Historic buildings and over 600 kilometers of sandy beaches make the city of Antalya one of Turkey's most popular tourist destinations. But a population boom is threatening to overwhelm the city’s transportation system—and dilute its image as a jewel of the Mediterranean.
To strengthen Antalya’s sustainable future, the municipal government, with support from IFC, is investing in an 18-kilometer tram line that will connect the northern suburbs to the center, where most businesses are located. The new structure is expected to reduce gridlock, spur growth, and make Antalya one of the most liveable cities in Turkey.
"Every big city around the world struggles with traffic congestion, and the only way to address this is to improve public transportation,” says Antalya's mayor, Menderes Turel. “The new tram line will create good economic and environmental value for the city and be the preferred way of transportation.”
IFC is spearheading a €140 million financing package for the tram line—including €80 million from our own account. The remaining €60 million is being mobilized through the Managed Co-Lending Portfolio Program (MCPP), a pioneering syndications platform that enables institutional investors to participate in IFC’s loan portfolio. The investment is coupled with comprehensive advisory support to help the city improve the efficiency, safety, and environmental and social performance of its public transport system
Once fully operational in 2021, the new line will reduce the average travel time by 25 percent and reduce greenhouse emissions by around 35 percent, because of reduced congestion and fewer cars and buses on the road. The line will feature 29 new stations and is expected to carry 25 million commuters a year, up from 13 million a day carried by the existing two-line tram system.
Better Transportation, Better Living Standards
City planners and residents alike endorse the continued improvements to Antalya’s transportation landscape. Güner Çelik, a 60-year-old retiree who lives in the city center, remembers the days before the tram was built. Since he was required to drive everywhere, “We used to spend so much time and money because of the traffic,” he says. “I live on my pension now and the tram has made my life so much easier. It is a clean, easy, and efficient way to travel around the city.”
That’s one of Antalya’s goals as part of IFC's Cities Initiative, created to support mayors and municipal leaders in their quest to build urban centers that are safe, resilient, and sustainable.

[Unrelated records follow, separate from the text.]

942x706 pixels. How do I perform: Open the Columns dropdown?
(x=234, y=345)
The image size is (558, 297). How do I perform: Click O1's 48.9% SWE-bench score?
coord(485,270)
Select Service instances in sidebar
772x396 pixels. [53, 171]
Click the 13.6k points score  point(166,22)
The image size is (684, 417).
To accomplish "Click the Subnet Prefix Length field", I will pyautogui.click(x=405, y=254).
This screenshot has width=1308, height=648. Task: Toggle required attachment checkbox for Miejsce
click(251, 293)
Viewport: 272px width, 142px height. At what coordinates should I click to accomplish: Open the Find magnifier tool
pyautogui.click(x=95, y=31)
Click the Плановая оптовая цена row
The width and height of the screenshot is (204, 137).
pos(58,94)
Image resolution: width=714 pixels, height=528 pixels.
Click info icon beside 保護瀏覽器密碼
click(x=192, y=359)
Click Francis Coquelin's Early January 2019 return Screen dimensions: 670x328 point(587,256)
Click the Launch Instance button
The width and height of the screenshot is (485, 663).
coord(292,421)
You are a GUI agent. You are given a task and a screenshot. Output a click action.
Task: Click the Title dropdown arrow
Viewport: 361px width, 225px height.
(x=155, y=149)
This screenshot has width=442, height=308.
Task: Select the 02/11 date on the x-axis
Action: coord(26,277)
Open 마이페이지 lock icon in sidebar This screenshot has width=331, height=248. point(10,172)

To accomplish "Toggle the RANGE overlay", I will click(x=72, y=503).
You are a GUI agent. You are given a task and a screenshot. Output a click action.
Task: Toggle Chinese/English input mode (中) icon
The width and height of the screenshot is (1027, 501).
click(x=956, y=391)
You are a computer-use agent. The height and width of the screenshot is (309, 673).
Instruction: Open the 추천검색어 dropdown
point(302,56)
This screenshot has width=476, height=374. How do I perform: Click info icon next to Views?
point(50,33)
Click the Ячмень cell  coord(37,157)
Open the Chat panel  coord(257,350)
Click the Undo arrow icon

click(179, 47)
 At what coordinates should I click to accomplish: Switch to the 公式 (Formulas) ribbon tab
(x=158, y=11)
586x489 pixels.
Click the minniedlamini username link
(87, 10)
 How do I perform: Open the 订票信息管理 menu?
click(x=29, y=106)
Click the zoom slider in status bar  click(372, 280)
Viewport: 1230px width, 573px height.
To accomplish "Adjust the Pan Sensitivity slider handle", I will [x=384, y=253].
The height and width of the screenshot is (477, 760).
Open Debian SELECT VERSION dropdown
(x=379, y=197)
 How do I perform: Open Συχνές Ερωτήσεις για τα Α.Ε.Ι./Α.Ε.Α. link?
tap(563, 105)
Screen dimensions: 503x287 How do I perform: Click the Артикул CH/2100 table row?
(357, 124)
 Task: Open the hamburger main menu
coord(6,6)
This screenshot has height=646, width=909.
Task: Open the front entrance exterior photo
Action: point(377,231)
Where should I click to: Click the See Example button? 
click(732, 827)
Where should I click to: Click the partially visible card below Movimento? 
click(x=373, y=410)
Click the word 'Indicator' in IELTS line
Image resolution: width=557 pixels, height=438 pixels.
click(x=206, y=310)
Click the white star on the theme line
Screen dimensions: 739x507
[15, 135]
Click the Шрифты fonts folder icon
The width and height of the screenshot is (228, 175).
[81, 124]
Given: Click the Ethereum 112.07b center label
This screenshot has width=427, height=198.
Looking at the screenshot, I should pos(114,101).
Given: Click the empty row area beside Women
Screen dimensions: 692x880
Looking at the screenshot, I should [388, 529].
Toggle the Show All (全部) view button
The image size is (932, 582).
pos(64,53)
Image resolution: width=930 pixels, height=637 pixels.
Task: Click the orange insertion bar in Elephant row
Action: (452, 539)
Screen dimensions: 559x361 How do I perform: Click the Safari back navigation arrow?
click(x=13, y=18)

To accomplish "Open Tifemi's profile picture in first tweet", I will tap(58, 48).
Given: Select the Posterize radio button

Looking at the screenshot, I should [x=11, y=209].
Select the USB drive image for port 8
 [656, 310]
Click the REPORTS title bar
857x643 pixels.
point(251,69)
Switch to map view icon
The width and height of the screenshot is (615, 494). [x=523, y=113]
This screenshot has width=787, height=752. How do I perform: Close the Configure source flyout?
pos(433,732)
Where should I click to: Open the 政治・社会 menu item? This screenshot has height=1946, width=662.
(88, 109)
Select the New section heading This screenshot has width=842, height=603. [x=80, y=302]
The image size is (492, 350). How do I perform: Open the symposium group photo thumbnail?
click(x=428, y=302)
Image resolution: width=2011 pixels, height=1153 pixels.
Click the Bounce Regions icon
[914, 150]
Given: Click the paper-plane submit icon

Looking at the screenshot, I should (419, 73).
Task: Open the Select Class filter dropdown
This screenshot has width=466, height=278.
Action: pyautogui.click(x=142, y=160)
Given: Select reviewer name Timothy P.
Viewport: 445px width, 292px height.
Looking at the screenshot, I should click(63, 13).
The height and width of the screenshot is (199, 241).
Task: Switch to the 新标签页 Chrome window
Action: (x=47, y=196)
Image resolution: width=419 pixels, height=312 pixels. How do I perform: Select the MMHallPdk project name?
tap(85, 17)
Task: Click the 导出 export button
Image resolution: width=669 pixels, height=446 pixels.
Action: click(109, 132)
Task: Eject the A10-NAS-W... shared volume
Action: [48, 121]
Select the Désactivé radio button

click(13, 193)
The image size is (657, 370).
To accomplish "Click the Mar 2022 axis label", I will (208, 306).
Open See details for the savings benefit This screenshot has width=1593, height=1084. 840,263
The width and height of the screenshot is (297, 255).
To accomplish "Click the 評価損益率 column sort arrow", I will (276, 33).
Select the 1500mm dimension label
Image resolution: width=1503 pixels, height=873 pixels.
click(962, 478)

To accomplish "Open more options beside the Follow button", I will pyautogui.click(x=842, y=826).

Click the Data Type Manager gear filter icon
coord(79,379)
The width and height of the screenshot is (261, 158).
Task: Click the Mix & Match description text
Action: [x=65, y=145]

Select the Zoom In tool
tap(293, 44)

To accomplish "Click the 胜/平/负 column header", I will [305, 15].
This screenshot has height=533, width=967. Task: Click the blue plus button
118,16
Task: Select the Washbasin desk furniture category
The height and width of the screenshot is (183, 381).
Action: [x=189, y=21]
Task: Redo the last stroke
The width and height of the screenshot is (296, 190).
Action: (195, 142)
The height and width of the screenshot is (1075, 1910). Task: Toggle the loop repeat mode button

Such work is especially important in Turkey, which is the second-fastest urbanizing country in the world (after Korea). Today, 80 percent of Turks live in cities, compared with only 25 percent in the 1950s.
This is part of a trend that promises opportunities commensurate with the challenges. “Cities are engines of growth in the developing world, but rapid urbanization presents a host of challenges for them,” says IFC Investment Officer Murat Karaege. “[The growth of cities] causes congestion, strains power systems, and can entrench poverty. That’s why it’s vital for countries like Turkey to focus on creating cities that spur—not suppress—economic opportunities for their residents.”
A Regional Model to Follow
IFC is also working closely with the Turkish city of Izmir, providing $500 million in financing for nine infrastructure projects since 2010. We are also supporting the municipality with strategic advice in areas like transportation safety and environmental protection.
Our engagement with Izmir has become a model for other IFC projects in Eastern and Central Europe and beyond. In countries like Montenegro, Serbia, and Ukraine, IFC is assisting cities as they process municipal waste, improve energy efficiency, lower greenhouse emissions, build roads, and strengthen public transit. Throughout the region, IFC’s Cities Initiative has helped improve city services and urban transportation for more than 25 million people.
Around the world, IFC has invested more than $12 billion in 350 urban improvement projects and provided advisory services in more than 60 cities during the past decade.